This tremendous transition was particularly visible in towns, as the seats of the newly-established Habsburg reign. The impact of this transition was especially embedded into the urban matrix, as a complex physical element of towns (Castex, Depaule & Panerai, 1977; Whitehand, 1981; Gauthier, 2006; Kropf, 2009; Whitehand, 2015). The existing medieval and oriental urban matrix, which was spontaneously generated, was promptly remodeled into a new one, following the latest western tendencies embedded in the overall regulation measures (Pušić, 1987). These changes reflected in several spheres - from the physical appearance of urban space, urban activities, to various cultural innovations and modernization (Djukić, 2011). However, the urban fragments of older matrices have remained until today, representing a link to previous periods. All these issues have made towns in Vojvodina very complex and specific.

Orthogonal matrix was a meaningful option for this challenging period in the history in Vojvodina. Introducing regulation and organization in spontaneously created settlements was a necessity, further supported by the strong presence of military rule (Pušić, 1987). Consequently, the military government brought Austrian fortification engineers who traced new urban matrix in a very rational, orthogonal way. The results of this phase can be easily noticed today, in the well-organized matrix of the majority of settlements throughout Vojvodina (Simonović & Ribar, 1993). Finally, the success of this transformation was verified by being ‘exported’ as a role-model for the redevelopment of Balkan towns and marketplaces in the arising Principality of Serbia in the 19th century, where the new generation of engineers from the Austrian Empire played the crucial role (Kojić, 1970).

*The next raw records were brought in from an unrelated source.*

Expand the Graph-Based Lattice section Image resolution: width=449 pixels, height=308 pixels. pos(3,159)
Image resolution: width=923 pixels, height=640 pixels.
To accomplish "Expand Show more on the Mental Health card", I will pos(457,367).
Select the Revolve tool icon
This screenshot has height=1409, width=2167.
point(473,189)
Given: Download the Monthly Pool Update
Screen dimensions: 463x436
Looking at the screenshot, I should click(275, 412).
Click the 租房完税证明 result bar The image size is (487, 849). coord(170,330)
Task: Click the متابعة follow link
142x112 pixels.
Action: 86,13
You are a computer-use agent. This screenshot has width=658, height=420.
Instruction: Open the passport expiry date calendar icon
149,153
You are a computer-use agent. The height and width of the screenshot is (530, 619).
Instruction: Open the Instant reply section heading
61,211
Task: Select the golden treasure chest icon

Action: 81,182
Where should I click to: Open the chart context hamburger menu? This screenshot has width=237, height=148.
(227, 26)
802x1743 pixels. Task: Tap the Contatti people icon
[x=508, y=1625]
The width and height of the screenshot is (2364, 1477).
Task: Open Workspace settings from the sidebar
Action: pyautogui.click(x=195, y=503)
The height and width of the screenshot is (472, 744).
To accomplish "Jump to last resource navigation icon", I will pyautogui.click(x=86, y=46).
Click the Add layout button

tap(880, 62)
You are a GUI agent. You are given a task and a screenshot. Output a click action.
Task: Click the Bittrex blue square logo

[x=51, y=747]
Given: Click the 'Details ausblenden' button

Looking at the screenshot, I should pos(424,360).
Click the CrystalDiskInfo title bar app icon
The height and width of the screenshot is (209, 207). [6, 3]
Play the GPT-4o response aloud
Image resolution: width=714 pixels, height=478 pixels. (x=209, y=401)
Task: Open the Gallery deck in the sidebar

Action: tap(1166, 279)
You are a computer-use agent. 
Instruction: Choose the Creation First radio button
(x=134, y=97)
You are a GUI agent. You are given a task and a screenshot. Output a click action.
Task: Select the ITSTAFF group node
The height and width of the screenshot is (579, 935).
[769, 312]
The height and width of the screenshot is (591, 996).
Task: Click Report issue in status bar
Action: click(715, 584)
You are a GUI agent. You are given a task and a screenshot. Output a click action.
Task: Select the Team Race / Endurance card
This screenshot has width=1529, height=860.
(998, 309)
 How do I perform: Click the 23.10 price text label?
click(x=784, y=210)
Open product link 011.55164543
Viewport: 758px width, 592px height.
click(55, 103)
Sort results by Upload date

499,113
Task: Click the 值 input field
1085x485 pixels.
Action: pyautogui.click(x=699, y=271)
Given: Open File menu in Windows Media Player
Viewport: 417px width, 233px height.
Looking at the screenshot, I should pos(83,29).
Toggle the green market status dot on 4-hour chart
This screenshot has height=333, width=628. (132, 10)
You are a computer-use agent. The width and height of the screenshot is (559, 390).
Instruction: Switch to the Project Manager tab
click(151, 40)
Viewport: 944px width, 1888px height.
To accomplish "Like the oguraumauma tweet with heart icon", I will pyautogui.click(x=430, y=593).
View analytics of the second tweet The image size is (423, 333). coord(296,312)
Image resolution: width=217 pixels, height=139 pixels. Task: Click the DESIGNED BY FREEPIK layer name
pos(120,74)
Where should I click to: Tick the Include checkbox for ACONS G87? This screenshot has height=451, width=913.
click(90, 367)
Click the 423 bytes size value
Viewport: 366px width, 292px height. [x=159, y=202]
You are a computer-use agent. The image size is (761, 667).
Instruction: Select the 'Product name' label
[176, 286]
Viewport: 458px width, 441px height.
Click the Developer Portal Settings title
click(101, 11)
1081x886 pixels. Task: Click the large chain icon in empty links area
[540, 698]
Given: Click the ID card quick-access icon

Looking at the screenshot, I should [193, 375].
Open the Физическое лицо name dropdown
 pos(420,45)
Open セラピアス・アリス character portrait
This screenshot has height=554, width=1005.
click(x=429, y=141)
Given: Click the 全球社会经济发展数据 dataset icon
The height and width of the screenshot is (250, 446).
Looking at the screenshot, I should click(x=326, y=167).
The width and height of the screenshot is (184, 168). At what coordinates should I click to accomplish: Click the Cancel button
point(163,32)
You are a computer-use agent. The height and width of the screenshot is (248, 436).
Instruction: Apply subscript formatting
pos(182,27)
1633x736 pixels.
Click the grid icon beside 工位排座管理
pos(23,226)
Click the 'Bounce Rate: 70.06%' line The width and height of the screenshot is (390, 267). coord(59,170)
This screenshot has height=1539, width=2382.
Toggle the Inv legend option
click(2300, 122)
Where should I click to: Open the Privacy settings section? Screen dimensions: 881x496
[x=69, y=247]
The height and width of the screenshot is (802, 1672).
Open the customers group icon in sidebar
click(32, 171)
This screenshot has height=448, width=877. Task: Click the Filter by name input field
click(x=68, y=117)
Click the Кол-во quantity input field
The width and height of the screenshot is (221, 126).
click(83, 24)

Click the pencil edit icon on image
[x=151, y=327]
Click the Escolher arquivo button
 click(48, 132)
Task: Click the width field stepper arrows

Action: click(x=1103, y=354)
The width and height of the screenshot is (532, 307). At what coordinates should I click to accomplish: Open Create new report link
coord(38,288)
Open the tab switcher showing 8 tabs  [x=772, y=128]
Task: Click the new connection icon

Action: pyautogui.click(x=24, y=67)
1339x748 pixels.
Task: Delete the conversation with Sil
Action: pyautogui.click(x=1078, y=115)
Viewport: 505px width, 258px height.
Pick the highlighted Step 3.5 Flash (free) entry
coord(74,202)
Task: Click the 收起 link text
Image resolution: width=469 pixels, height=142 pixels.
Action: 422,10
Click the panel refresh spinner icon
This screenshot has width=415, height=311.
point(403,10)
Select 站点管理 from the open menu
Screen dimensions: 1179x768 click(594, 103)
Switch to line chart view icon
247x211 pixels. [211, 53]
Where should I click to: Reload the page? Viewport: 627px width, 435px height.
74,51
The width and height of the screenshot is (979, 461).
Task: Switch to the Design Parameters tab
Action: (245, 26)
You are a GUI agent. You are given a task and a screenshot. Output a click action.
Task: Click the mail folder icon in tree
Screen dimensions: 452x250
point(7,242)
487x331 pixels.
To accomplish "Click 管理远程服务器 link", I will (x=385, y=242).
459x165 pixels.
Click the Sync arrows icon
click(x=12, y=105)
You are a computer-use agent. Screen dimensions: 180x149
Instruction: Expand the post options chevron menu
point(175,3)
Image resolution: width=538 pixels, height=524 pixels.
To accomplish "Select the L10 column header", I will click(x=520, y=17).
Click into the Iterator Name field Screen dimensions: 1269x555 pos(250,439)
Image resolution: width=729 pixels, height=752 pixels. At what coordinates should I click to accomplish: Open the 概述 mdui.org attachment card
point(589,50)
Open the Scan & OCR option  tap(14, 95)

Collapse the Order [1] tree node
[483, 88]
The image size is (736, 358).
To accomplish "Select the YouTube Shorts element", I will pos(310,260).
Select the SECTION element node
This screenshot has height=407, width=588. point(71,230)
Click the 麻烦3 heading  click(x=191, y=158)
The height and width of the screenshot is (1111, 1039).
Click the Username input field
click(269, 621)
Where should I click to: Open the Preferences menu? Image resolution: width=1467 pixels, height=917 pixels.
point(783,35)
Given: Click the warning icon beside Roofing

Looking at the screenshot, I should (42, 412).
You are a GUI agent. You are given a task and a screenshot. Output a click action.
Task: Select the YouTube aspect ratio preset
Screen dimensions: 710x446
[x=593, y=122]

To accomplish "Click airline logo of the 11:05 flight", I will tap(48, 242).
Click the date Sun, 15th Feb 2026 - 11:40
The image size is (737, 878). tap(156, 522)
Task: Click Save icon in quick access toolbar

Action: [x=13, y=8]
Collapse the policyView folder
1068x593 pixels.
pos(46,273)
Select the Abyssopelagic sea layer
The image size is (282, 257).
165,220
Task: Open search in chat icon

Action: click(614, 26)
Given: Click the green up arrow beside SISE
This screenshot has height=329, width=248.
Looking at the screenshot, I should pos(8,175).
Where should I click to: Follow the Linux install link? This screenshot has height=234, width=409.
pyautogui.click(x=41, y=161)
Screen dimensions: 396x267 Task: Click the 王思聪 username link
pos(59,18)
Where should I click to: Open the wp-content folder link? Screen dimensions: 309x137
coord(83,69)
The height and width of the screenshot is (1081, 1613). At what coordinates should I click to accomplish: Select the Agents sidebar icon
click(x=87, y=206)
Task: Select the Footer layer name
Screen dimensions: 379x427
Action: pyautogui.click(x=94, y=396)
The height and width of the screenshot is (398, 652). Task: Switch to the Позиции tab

The significance of the orthogonal matrix for the development of towns in Vojvodina can be better explained by making a clear distinction between the period before the Austrian rule and the period after its establishment. Therefore, the chapter will consider the major differences, underlining the key period of the 18thcentury, which brought the processes of westernization and modernization. For this study, five medium-size cities in Vojvodina are selected: Zrenjanin, Pančevo, Kikinda, Vršac, and Sremska Mitrovica. Although all of them possess the main characteristics of the urban settlements of this territory, they also differ by the time of their foundation and their importance during the considered period. Therefore, they depict a comprehensive image of the urban development of the province, simultaneously underlining the importance of the orthogonal matrix as one of its main features.